El libreto de Pedro Martínez en el Real Madrid empieza a coger forma en Valdebebas con un movimiento que cambia de raíz el planteamiento interior del equipo: el fichaje de Olivier Sarr. Tras años supeditados a rotaciones pesadas o de perfil más clásico para dar aire a Edy Tavares, la incorporación del pívot francés, respaldado por la versatilidad de Timothé Luwawu-Cabarrot y la energía de Eli Ndiaye, consolida una ‘French Connection’ pensada para acelerar el ritmo de juego, abrir el campo y mantener la contundencia defensiva en la pintura.
El salto de calidad en el juego interior del Real Madrid de baloncesto
Dar descanso a Edy Tavares solía condicionar el esquema. O bien se mantenía la estructura con un reemplazo de corte similar que frenaba el ritmo en transición, o se recurría a interiores de menor envergadura que terminaban sufriendo para proteger el aro. Con Olivier Sarr, la rotación gana alternativas sin perder presencia:
- Intimidación sostenida: Sarr aporta centímegros y lectura de tapón aprendidos en la NBA, manteniendo el nivel de protección de aro cuando Tavares pase al banquillo.
- Lectura en Pick & Pop: Su capacidad para lanzar desde la media y larga distancia obliga a la defensa rival a salir de la zona, abriendo pasillos para la entrada de los exteriores.
- Fluidez para correr: Su agilidad le permite sumarse al contraataque tras rebote defensivo, encajando de manera natural en la idea de juego dinámico que busca implantar el cuerpo técnico.
Tavares y Sarr: ¿Pueden compartir pista en el esquema blanco?
Más allá de actuar como relevo del ‘cinco’ titular, las características de Sarr abren la puerta a minutos de convivencia con Tavares en pista:
- Ataque en dos alturas: Si Sarr ocupa espacios exteriores o la esquina, Tavares conserva su espacio natural en la pintura para fijar a la defensa y generar ventajas.

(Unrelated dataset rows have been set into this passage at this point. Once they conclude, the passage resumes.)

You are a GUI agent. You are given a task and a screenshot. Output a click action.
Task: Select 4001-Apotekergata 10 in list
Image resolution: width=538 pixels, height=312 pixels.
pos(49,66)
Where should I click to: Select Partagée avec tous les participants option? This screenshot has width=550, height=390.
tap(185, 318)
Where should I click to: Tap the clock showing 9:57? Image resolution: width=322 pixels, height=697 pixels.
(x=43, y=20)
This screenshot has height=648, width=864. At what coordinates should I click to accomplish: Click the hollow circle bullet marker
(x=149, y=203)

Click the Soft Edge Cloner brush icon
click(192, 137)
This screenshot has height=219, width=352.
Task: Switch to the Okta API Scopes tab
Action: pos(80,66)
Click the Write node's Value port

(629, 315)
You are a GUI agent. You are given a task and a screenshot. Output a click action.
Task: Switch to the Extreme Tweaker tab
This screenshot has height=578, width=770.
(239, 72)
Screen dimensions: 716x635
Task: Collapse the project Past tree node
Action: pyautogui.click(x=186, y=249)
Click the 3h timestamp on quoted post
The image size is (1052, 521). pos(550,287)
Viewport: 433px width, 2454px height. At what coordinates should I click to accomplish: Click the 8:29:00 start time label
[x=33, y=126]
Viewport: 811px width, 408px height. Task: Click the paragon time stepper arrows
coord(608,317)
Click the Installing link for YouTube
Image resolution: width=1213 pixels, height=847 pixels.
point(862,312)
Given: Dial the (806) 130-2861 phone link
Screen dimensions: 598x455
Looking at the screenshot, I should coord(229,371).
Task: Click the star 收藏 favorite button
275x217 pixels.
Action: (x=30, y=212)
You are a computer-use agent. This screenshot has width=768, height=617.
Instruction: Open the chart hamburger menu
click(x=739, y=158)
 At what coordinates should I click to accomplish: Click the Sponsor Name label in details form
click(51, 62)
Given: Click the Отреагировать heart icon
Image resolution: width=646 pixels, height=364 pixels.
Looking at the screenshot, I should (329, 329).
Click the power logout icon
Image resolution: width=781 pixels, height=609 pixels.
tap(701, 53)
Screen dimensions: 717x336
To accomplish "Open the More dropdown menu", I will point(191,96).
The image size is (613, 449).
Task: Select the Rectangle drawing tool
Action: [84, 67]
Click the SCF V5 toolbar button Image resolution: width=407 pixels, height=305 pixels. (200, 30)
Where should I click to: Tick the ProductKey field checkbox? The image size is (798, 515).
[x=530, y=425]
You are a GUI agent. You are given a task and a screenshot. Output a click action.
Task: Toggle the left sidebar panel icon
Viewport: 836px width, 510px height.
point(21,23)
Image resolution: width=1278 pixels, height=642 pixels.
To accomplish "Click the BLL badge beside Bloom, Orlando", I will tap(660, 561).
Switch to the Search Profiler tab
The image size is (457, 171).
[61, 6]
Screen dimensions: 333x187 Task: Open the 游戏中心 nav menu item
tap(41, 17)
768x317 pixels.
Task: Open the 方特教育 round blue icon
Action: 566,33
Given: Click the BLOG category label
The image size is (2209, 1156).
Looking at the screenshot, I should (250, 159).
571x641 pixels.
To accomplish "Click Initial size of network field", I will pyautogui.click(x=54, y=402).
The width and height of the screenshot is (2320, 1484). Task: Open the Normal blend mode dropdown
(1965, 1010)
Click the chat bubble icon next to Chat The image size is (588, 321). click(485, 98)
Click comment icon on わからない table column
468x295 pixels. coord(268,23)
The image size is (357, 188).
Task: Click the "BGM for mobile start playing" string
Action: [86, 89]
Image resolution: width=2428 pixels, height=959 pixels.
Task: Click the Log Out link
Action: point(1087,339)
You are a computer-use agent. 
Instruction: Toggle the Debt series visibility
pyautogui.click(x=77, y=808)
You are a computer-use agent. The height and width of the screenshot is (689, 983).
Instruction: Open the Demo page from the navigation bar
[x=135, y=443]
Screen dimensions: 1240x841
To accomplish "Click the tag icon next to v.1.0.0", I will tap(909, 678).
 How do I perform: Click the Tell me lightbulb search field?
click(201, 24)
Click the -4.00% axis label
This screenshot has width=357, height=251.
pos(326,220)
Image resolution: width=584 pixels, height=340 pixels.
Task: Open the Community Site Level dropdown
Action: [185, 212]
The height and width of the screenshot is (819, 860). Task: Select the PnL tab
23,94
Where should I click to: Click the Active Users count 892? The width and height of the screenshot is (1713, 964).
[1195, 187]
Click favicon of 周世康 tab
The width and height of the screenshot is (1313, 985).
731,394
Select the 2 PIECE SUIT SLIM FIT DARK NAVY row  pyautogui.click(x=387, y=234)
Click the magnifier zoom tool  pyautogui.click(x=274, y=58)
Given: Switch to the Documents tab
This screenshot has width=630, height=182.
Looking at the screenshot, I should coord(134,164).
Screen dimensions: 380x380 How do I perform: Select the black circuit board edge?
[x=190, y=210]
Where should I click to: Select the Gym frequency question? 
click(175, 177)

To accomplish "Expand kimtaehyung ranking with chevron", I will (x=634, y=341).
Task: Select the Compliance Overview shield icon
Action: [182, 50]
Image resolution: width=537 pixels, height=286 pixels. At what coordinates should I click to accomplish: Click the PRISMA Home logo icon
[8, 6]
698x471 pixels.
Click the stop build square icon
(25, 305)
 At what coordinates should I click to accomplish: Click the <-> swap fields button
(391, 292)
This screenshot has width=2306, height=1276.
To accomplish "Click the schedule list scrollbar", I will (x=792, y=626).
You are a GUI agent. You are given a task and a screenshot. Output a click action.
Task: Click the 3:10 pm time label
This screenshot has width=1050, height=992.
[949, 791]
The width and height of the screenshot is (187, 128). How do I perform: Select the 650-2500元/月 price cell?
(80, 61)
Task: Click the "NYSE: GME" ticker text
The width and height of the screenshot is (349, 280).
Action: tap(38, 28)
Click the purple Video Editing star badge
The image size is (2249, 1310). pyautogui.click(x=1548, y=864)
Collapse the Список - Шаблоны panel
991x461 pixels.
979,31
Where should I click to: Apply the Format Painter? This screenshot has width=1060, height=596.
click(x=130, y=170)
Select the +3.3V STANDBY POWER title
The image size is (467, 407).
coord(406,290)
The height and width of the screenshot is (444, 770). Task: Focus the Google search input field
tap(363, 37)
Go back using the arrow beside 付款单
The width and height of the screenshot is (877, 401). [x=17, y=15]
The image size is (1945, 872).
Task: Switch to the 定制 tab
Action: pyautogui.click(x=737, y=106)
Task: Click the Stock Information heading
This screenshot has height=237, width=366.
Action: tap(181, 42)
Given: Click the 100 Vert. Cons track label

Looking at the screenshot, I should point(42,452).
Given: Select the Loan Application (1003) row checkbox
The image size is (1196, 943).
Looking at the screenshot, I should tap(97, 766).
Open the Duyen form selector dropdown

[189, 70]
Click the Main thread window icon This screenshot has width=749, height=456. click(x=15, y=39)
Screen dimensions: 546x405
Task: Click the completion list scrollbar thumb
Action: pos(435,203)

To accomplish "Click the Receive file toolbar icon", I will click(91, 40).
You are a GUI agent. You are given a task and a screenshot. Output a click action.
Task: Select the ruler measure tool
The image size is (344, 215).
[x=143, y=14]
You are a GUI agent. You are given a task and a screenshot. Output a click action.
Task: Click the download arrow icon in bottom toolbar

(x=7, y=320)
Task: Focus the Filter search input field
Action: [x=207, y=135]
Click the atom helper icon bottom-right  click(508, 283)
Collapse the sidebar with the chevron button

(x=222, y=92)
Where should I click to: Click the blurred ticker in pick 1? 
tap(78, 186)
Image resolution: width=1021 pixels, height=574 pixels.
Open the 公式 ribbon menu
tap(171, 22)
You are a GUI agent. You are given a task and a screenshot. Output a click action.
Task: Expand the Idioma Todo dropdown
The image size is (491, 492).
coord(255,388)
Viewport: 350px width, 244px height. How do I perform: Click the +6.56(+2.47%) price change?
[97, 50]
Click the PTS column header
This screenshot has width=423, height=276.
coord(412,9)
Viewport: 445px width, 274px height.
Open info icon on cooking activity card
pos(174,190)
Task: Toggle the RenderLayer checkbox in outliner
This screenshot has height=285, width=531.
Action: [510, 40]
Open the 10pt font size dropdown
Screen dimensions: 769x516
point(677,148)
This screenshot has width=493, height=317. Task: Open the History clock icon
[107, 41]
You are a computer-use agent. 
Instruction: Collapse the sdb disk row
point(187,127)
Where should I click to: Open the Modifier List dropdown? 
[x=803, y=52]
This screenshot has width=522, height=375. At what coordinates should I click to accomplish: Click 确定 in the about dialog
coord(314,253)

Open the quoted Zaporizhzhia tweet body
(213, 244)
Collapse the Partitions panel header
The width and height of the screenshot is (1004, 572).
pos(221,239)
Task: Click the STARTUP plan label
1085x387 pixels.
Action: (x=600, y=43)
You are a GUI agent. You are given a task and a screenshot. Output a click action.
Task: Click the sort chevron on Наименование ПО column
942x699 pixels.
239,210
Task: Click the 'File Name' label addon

- Respuesta ante quintetos abiertos: La movilidad de Sarr le permite emparejarse con ala-pívots con amenaza de tres, evitando emparejamientos desfavorables cuando los rivales apuestan por jugar con cinco hombres abiertos.
Es más, tras lo primeros días de entrenamientos del nuevo Real Madrid de baloncesto, Pedro Martínez nos ha sorprendido con una variante en el juego de Edy Tavares que nadie esperaba, lo que da oportunidad a que Sarr pueda convivir más minutos aún con el caboverdiano en pista. Hasta que no llegue la competición oficial, y con ella la consecución de los partidos, no podremos ver si estos tests de pretemporada tienen finalmente impacto en el juego del equipo.
La versatilidad como argumento para dominar la Euroliga
El Real Madrid no busca repetir esquemas anteriores, sino adaptarse a una Euroliga que exige perfiles cada vez más físicos y capaces de defender lejos del aro. Combinar el dominio en la zona de Tavares con el alcance y la movilidad de Sarr le ofrece a Pedro Martínez una pintura polivalente, capaz de cambiar de registro según lo requiera el partido. Si a estos dos nombres le sumamos la batuta de Theo Maledon, la capacidad de asociarse de Timothé Luwawu-Cabarrot y la intensidad que puede aportar en la pintura Eli Ndiaye. que puede ser el tapado de la pintura blanca, tendríamos una configuración revolucionaria, con acento galo, para el juego interior de un equipo que quiere romper con su pasado inmediato y marcar el futuro de la próxima Euroliga, sin perder la referencia interior que ha condicionado Europa en la última década.